始業時刻・終業時刻の意味を明らかにしておくことが必要
合同会社MASパートナーズ 代表社員 原 聡彦

【相談内容】

関東地方の内科クリニック開業10年目の院長より 「退職した職員より未払残業代を請求されました。毎月の給与で毎月10時間程度の残業代を職務手当込みで支給しておりましたが、口頭ではありますが労働基準監督署から 『これでは残業代を払ったとはいえない』 と言われました。また、当院の残業代は30分単位なのですが、当該スタッフは1分単位での残業代を請求してきています。
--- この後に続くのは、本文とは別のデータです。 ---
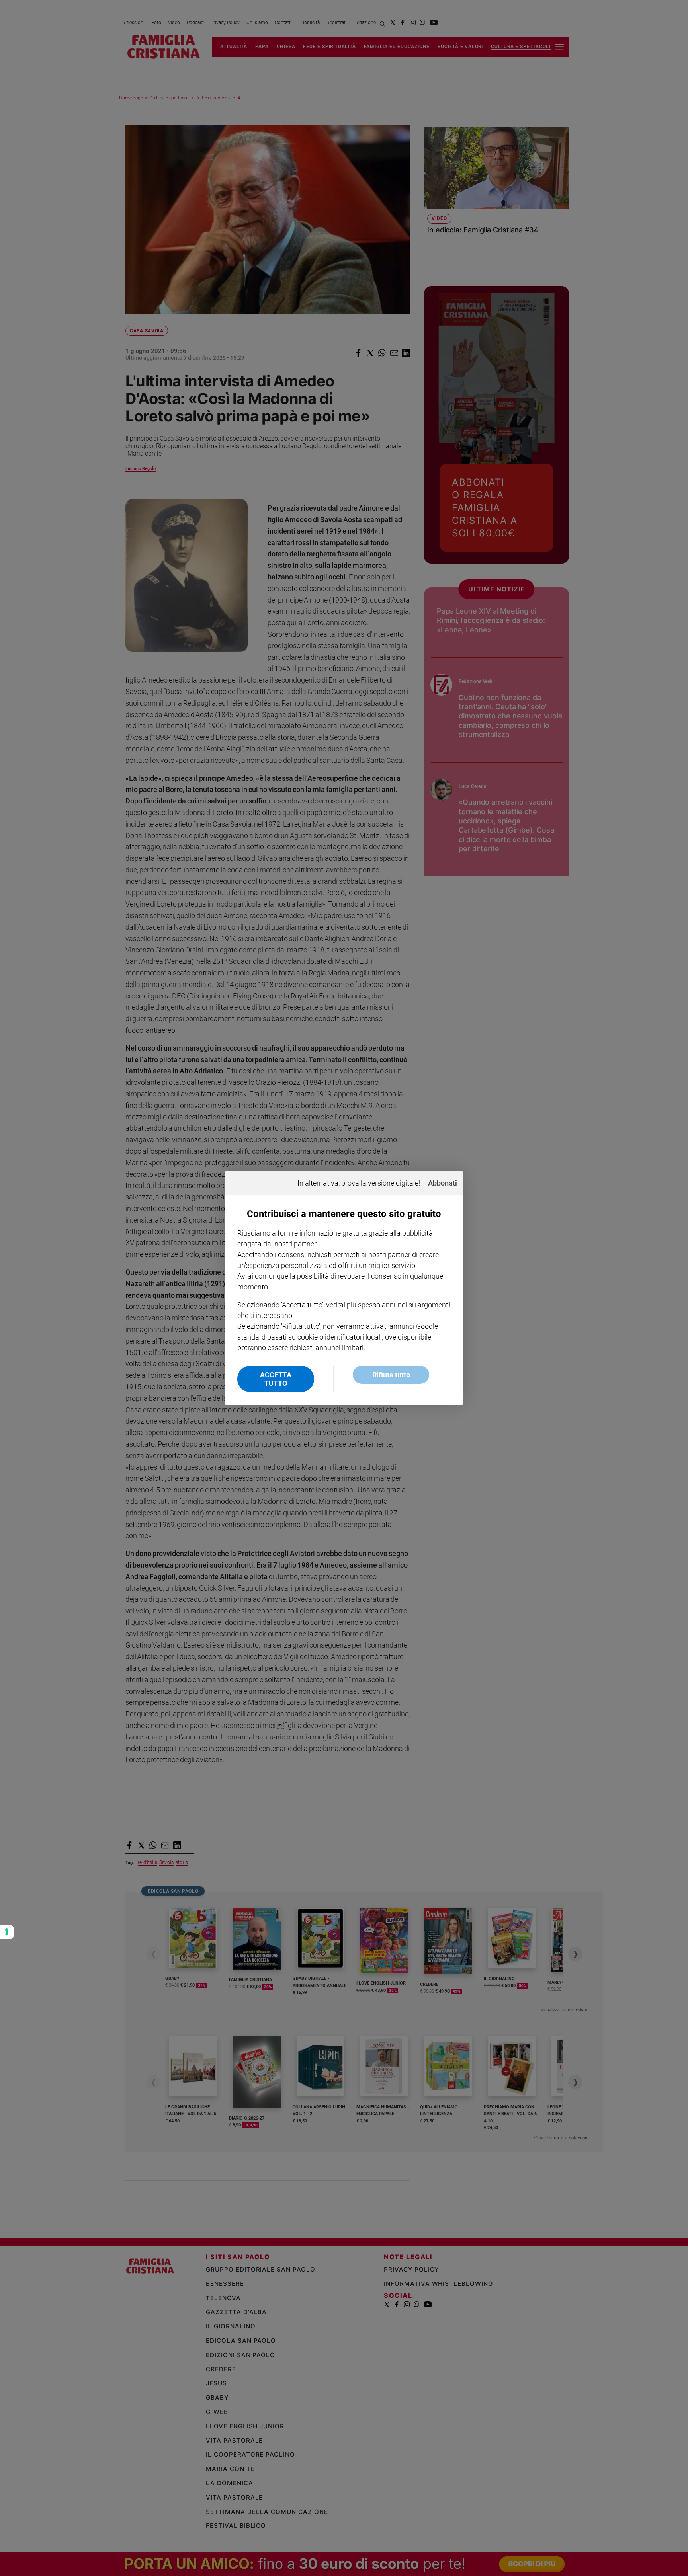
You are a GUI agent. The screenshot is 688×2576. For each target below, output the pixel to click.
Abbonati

今後のこともあるので対処方法を教えてください」 という相談を頂きました。

【回 答】

今回はクリニックでよく問題となる 「固定残業代を手当で支給する際の注意点」 と 「1分単位で給料を支払ってほしいという職員への対処法」 について解説いたします。

1.固定残業代を手当で支給する際の注意点
残業部分に応じた時間外割増賃金を毎月一定額支払う 「固定残業代」 としての業務手当について定めた就業規則、賃金規定などをよく拝見いたします。

労働基準法では、原則1週40時間、1日8時間を超えて職員に労働させることは許されず、超えた部分について超過時間数に応じて、通常の給料に加え0.25を乗じた 「割増賃金」 を支払わなければなりません(その他、 「時間外・休日労働に関する労使協定」 の締結・届出が必要)。
割増賃金不払いの防止、あるいは給与計算業務の効率化などを目的とした 「固定残業代」 を支給するクリニックが増えています。業務手当あるいは役職手当など、その名称はいろいろありますが、一定額の固定残業代を支給する場合、下記の事項がポイントとなります。
  1. 手当の中には割増賃金分が含まれることを就業規則・雇用契約書などで明記する
  2. 手当に含まれる割増賃金は「何時間分」で「何円」であるかを明記する

例えば、毎月10時間分の残業代を固定支給する場合には次の計算式によって算出された金額以上の手当とする必要があります。
<計算式>
  • (基本給+諸手当※)÷(1カ月の所定労働時間)・・・A(1時間あたり給与単価)
  • A×10時間(固定支給分)×1.25(法定割増)・・・B
  • 10時間分の固定残業代≧B
※ 上記の計算式の諸手当に家族手当、住宅手当、通勤手当、臨時に支払われる賃金は含めなくてもよいことになっています。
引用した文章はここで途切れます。